For 37 years beginning in 1967, Albert was the voice of the New York Knicks on radio and television (getting his start by being a ball boy for the Knicks before getting his first break on New York radio by sportscaster Marty Glickman) before being let go by James L. Dolan, the chairman of the MSG Network and Cablevision, after Albert criticized the Knicks’ poor play on-air in 2004. His son Kenny Albert has been a part-time play-by-play announcer for the Knicks since 2009, whenever the older Albert’s successor Mike Breen (whom he later followed on the NBA on NBC broadcasts and now works on ESPN and ABC aside from his role at MSG) is unavailable.

Albert has gained credibility and popularity among younger television viewers during his 126 [8] guest appearances on David Letterman’s late night talk shows for NBC and CBS. Each time Albert appears, he brings with him a group of clips featuring sports bloopers and outstanding plays, which he narrates and dubs the “Albert Achievement Awards”. The music accompanying the bloopers is “12th Street Rag”.

Albert was placed as number 14 on David J. Halberstam’s list of Top 50 All Time Network Television Sports Announcers on Yahoo! Sports.

In 1992, he appeared as himself on Roger Waters’ rock album Amused to Death, giving a mock commentary on the destruction of an oil rig on the song “Perfect Sense, Part II”.

An “Albert Achievement Awards” video was released in 1993. It featured cameos by Mike Fratello, Ahmad Rashad, Charles Barkley, David Letterman, O.J. Simpson, Bob Costas, and Tom Brokaw.

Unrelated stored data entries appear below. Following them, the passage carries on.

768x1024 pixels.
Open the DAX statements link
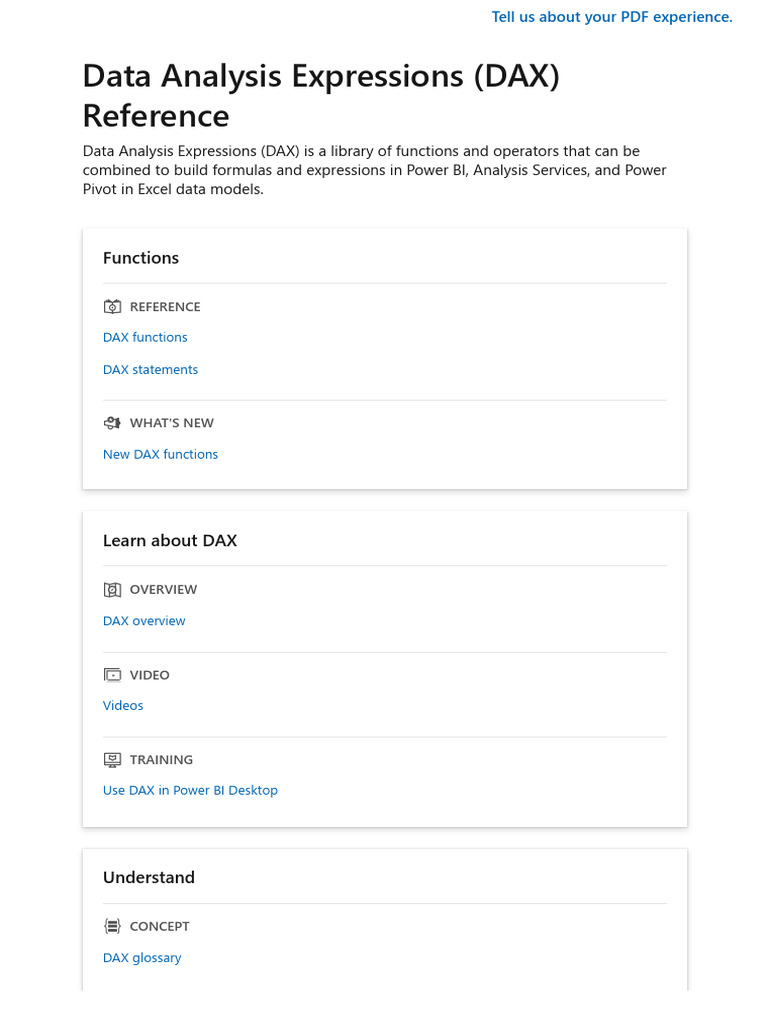[x=150, y=370]
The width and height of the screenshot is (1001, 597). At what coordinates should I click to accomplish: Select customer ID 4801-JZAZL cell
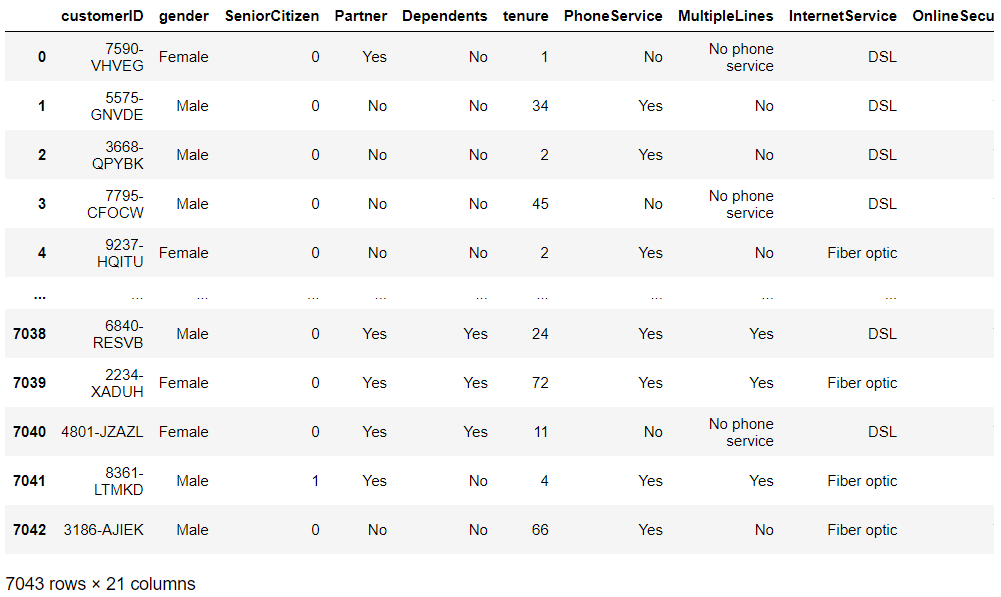103,432
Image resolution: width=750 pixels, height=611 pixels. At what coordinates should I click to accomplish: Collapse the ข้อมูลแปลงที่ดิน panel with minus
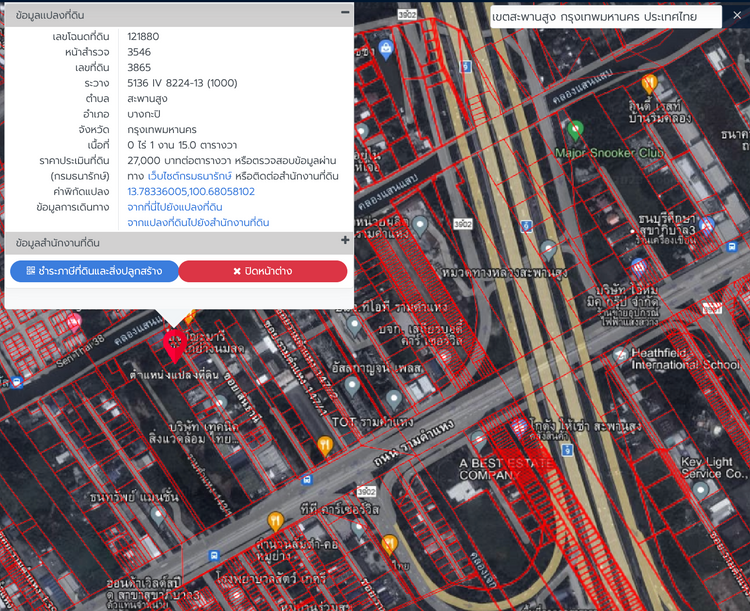coord(345,12)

Albert became the first guest commentator in MTV’s Celebrity Death Match cartoon series. He appeared in the 1998 pilot episode before being replaced with Stacey Cornbred.

Albert was briefly mentioned in the 2006 film Grandma’s Boy.

Albert also appeared as a special guest on The Simpsons, in the Season 20 episode “The Burns and the Bees” in 2008.

Albert’s voice is imitated in the popular video game NBA Jam. The announcer was modeled on Albert although there is no mention of Albert in the game and was actually voiced by Tim Kitzrow.

Cable ACE Award – six times.
Curt Gowdy Media Award – awarded by the Naismith Memorial Basketball Hall of Fame, 1994.
American Sportscasters Association Sportscaster of the Year (Play-by-Play) – 1996. Other honorees included Sportscaster of the Year (Studio Host) Chris Berman, Hall of Fame inductee Jack Whitaker, Sports Legend Joe Frazier and Honorary Sportscaster Dr. Henry Kissinger.
Emmy Award – for national sports: five times; for New York: three times.
Nassau County Sports Hall of Fame – inducted in 2006.
National Jewish Museum Sports Hall of Fame – inducted in 1992.
New York State Sportscaster of the Year – twenty times.
National Sportscasters and Sportswriters Association Hall of Fame – inducted in 2014.

World Liberty TV, Team had the pleasure of interviewing Mr Albert as he was getting ready to be inducted in The Sports Broadcasting Hall of Fame class of 2015, see more right here in our World Liberty TV, Sports Channel .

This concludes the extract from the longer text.